> [Work task]: Once the line containing "Open the Select menu in list toolbar" is found in the entries below, reproduce it and every line after it, stopping at and including the line containing "Where should I"; reproduce nothing else, and keep each line exact.

> [Information]:
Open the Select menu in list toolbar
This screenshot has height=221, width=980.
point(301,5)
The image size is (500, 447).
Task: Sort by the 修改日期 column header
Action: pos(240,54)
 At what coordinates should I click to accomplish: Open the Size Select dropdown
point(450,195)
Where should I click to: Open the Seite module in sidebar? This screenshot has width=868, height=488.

* * *

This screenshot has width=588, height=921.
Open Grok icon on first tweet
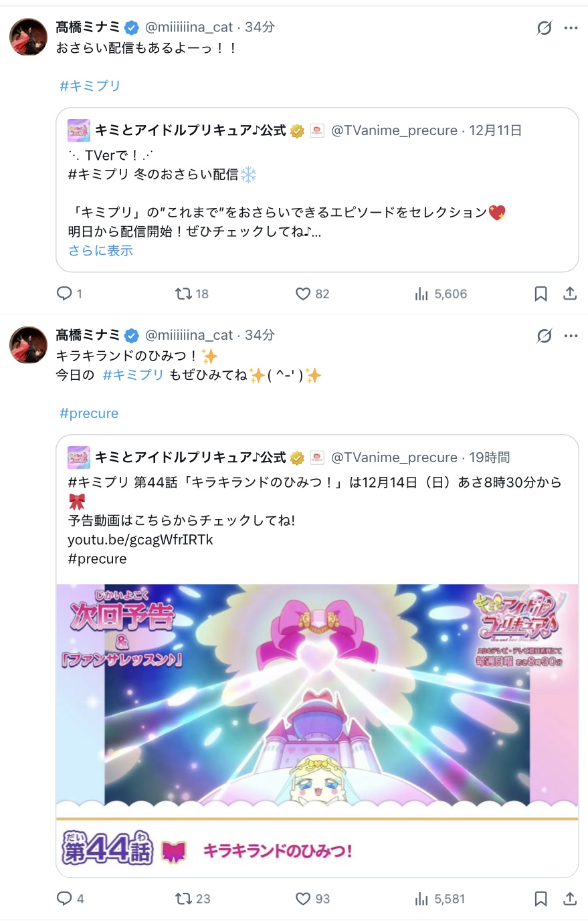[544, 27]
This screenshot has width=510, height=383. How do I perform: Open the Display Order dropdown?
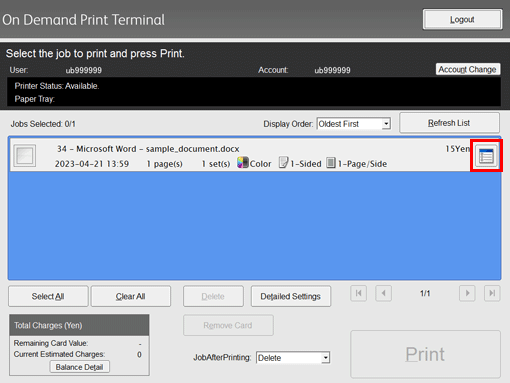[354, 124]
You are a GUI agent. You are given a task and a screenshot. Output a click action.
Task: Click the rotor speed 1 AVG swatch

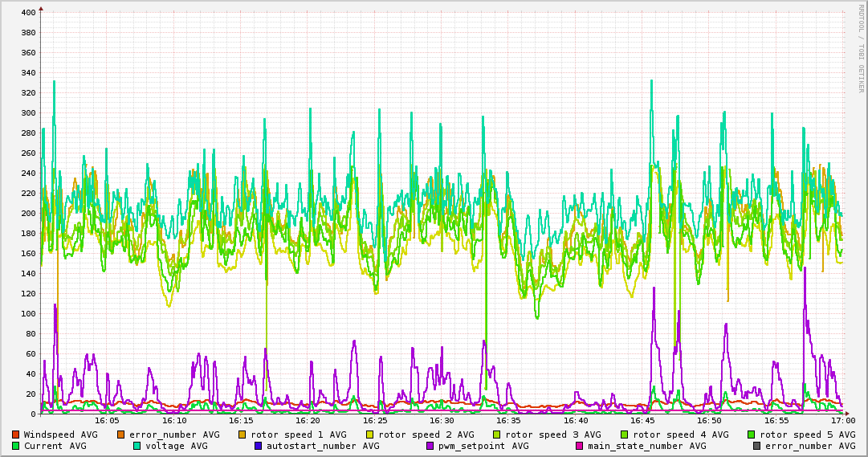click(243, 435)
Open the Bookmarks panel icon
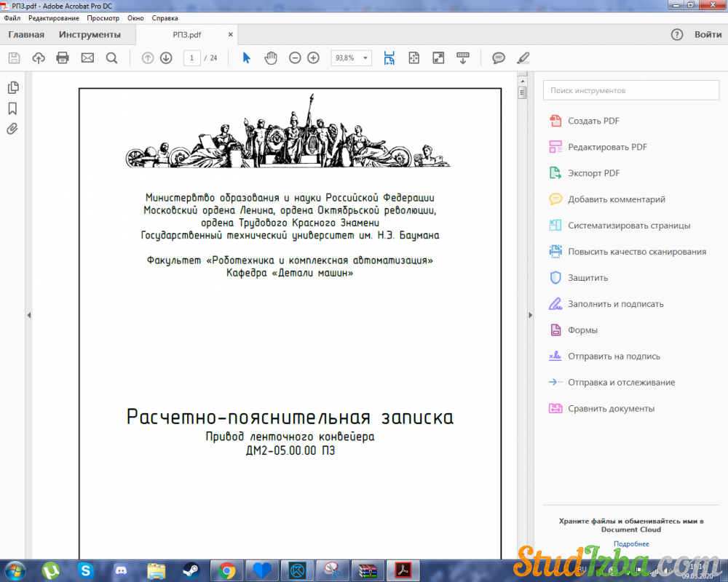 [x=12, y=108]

* * *

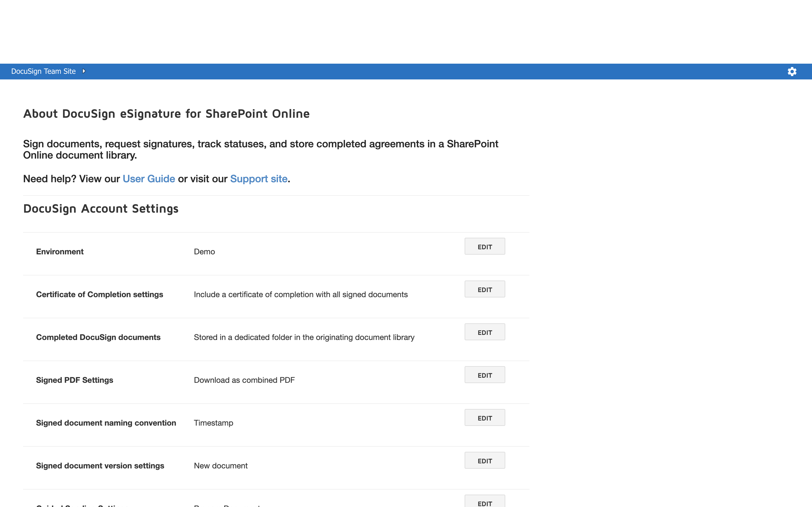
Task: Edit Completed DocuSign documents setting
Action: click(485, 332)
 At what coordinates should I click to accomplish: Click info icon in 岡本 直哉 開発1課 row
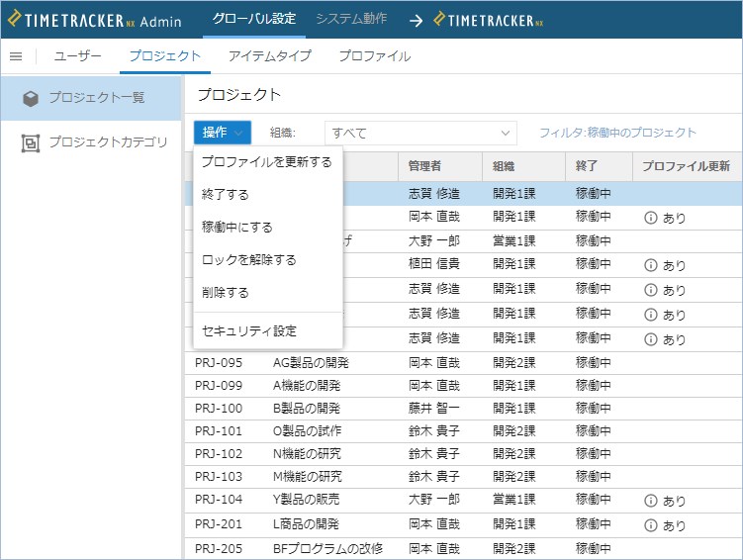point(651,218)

> [Task output]:
Open the Select menu in list toolbar
This screenshot has height=221, width=980.
point(301,5)
The image size is (500, 447).
Task: Sort by the 修改日期 column header
Action: pos(240,54)
 At what coordinates should I click to accomplish: Open the Size Select dropdown
point(450,195)
Where should I click to: Open the Seite module in sidebar? This screenshot has width=868, height=488.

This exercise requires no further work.